Ripercorriamo sinteticamente i temi tradizionalmente utilizzati dal cinema horror per suscitare nello spettatore emozioni forti di angoscia, terrore, orrore, ribrezzo. Di solito ci troviamo in presenza di un ambiente ignoto e ostile popolato da creature malefiche o di origine soprannaturale che penetrano nella nostra nota e rassicurante realtà. Pensiamo a personaggi quali i fantasmi, i vampiri, i demoni o le creature possedute dal demonio, i lupi mannari, gli zombie, gli extraterrestri. A trame costruite su leggende o su casi veramente accaduti,su antiche maledizioni,su case infestate dal maligno. Esiste indiscutibilmente nello spettatore l’attrazione per il brivido, il piacere e l’eccitazione per la paura, l’oscuro godimento per la rappresentazione del male.

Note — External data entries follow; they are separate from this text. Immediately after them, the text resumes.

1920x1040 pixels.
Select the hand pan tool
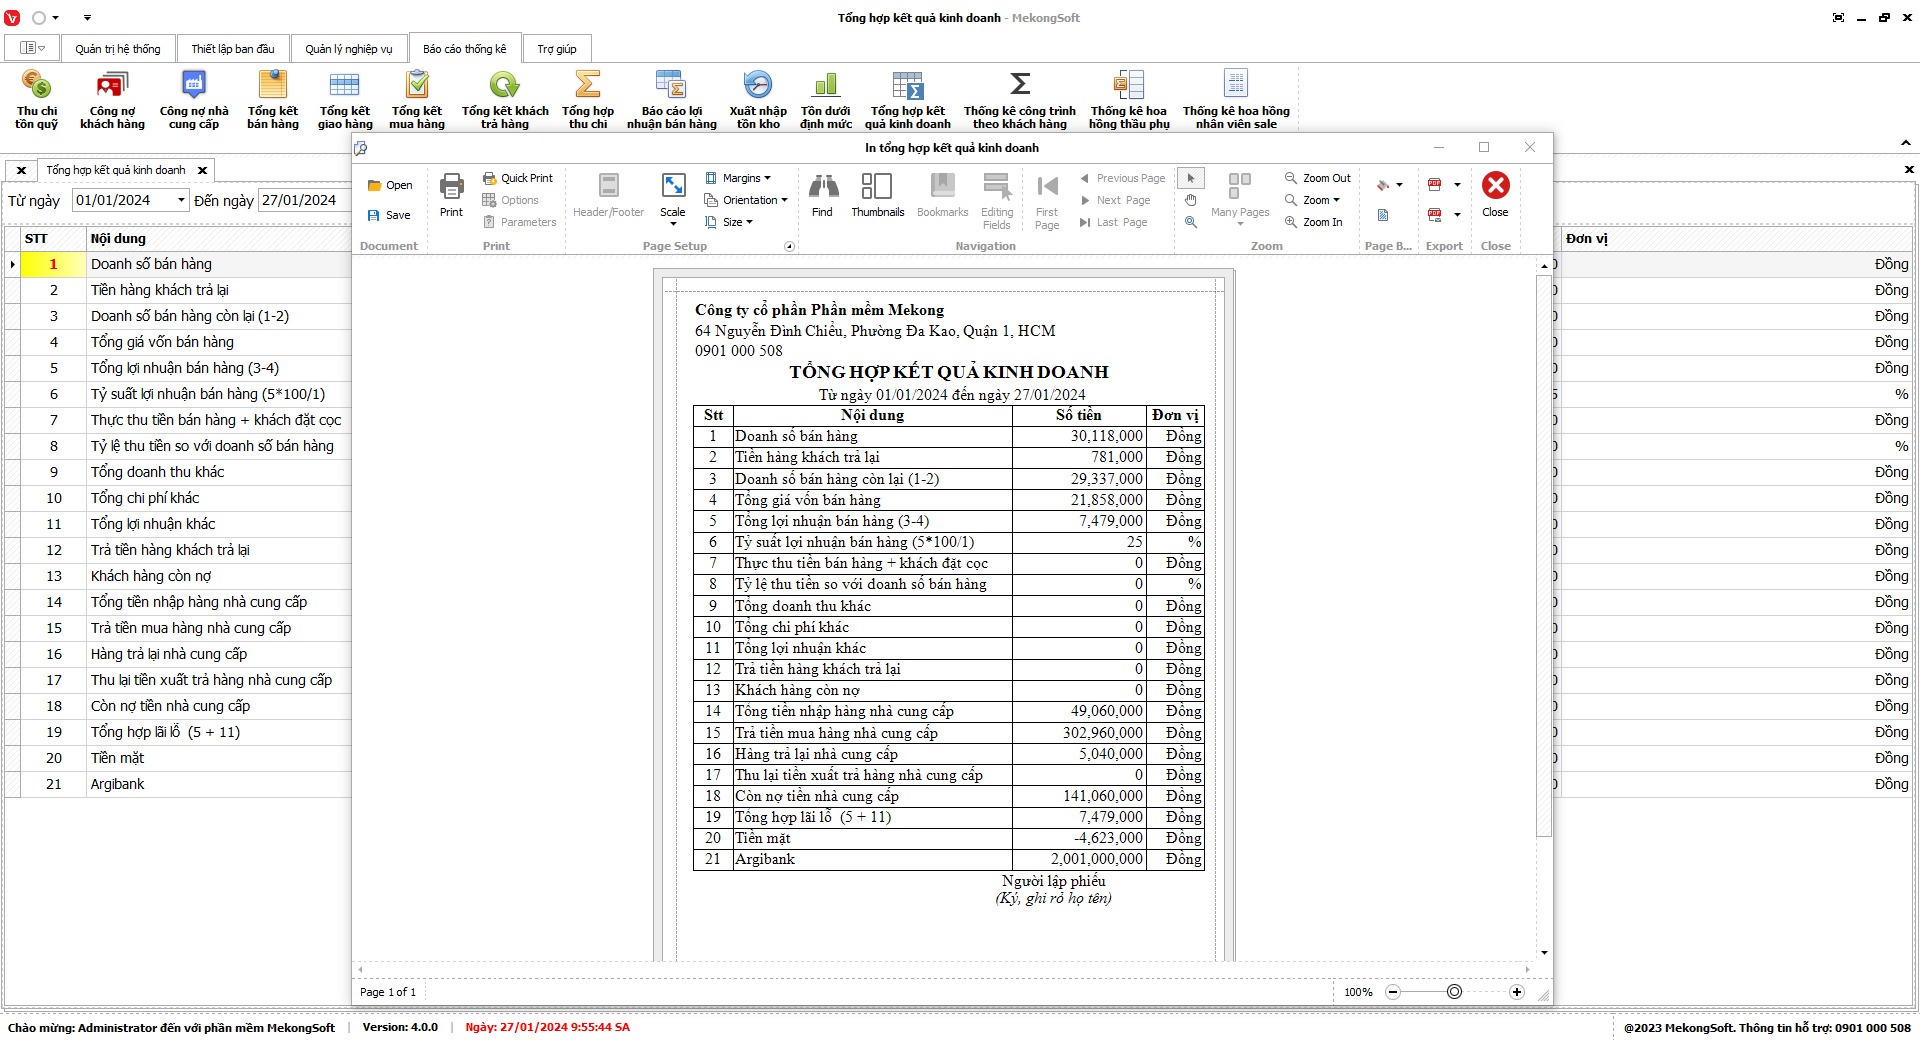[x=1190, y=200]
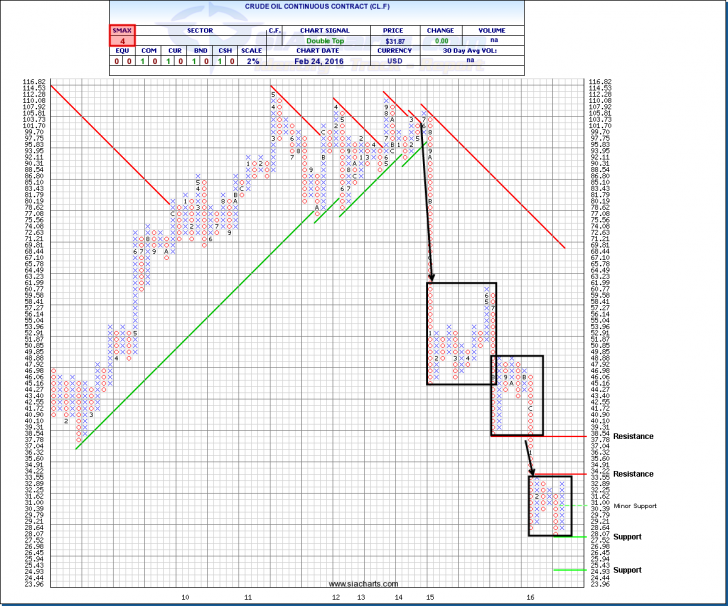Click year 10 on the time axis
The image size is (728, 606).
[170, 596]
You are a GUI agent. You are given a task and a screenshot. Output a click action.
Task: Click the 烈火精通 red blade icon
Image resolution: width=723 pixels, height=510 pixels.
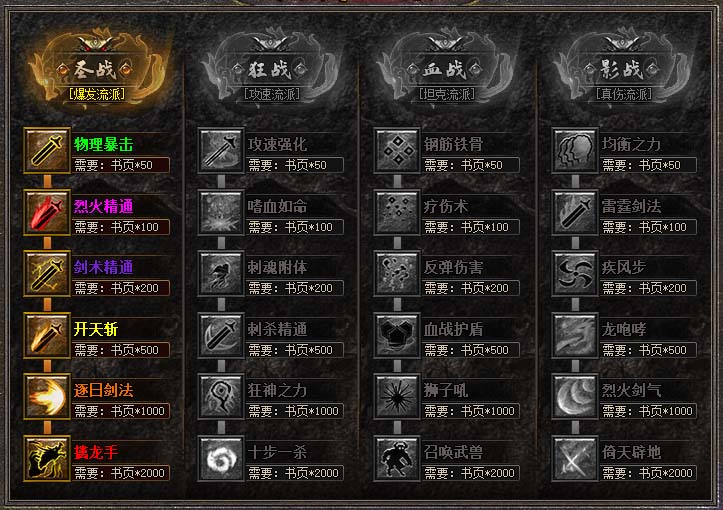(47, 212)
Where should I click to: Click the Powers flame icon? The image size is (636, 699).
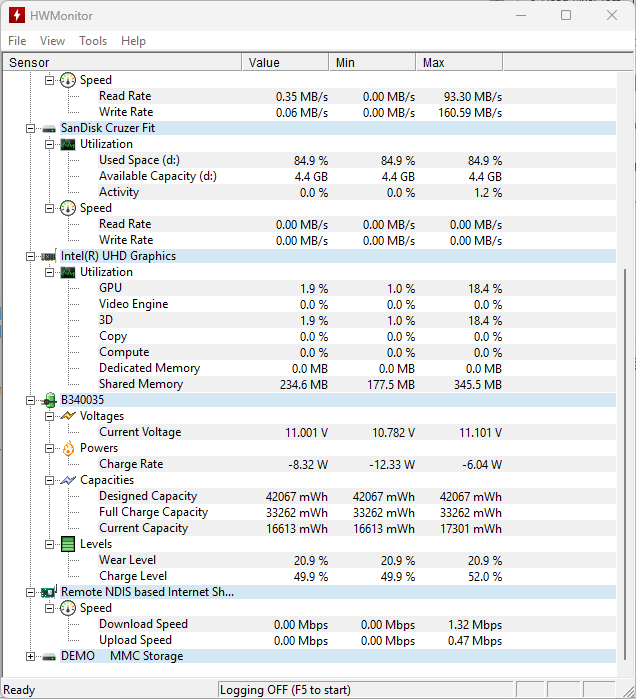coord(68,448)
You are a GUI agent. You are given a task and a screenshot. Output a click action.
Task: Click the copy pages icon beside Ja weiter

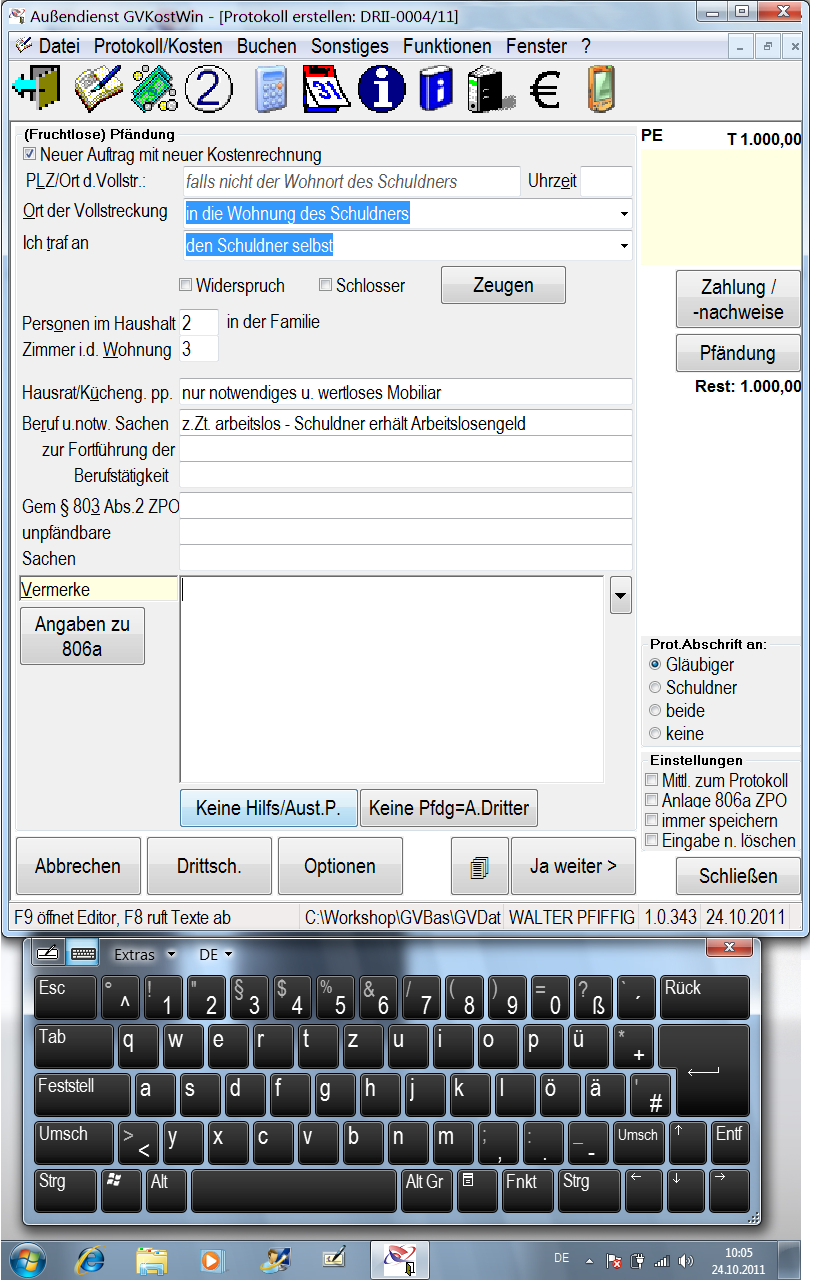click(480, 866)
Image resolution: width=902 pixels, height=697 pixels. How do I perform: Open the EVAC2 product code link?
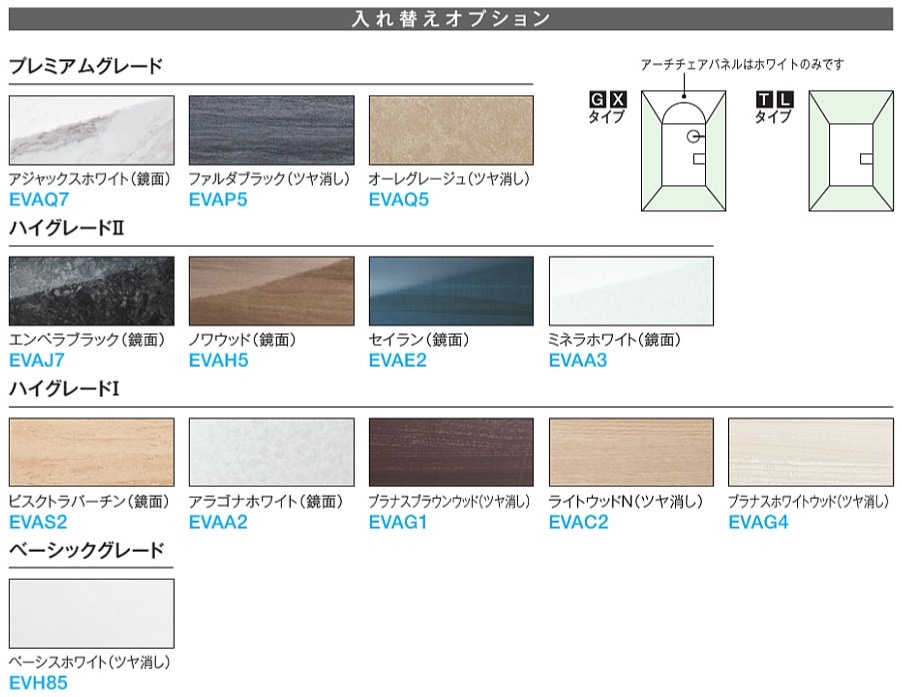click(x=578, y=521)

Secondo Carl Jung, il male esiste e non è soltanto l’assenza del bene, secondo una interpretazione di matrice cristiana. La natura umana è perciò capace di malvagità infinita. Questa concezione dualistica, che vede un Dio buono, ma non onnipotente in quanto limitato da un potere che gli si oppone, è presente anche in Sigmund Freud e si esprime nella contrapposizione tra pulsione di vita e pulsione di morte. Ancora Jung collega il problema del male alla coscienza senza la quale non ci sarebbero il bene e il male, ma solo una sequenza di eventi naturali. È la coscienza come conoscenza è consapevolezza della compresenza e della distinzione tra bene e male a caratterizzare i nostri sentimenti e le nostre azioni.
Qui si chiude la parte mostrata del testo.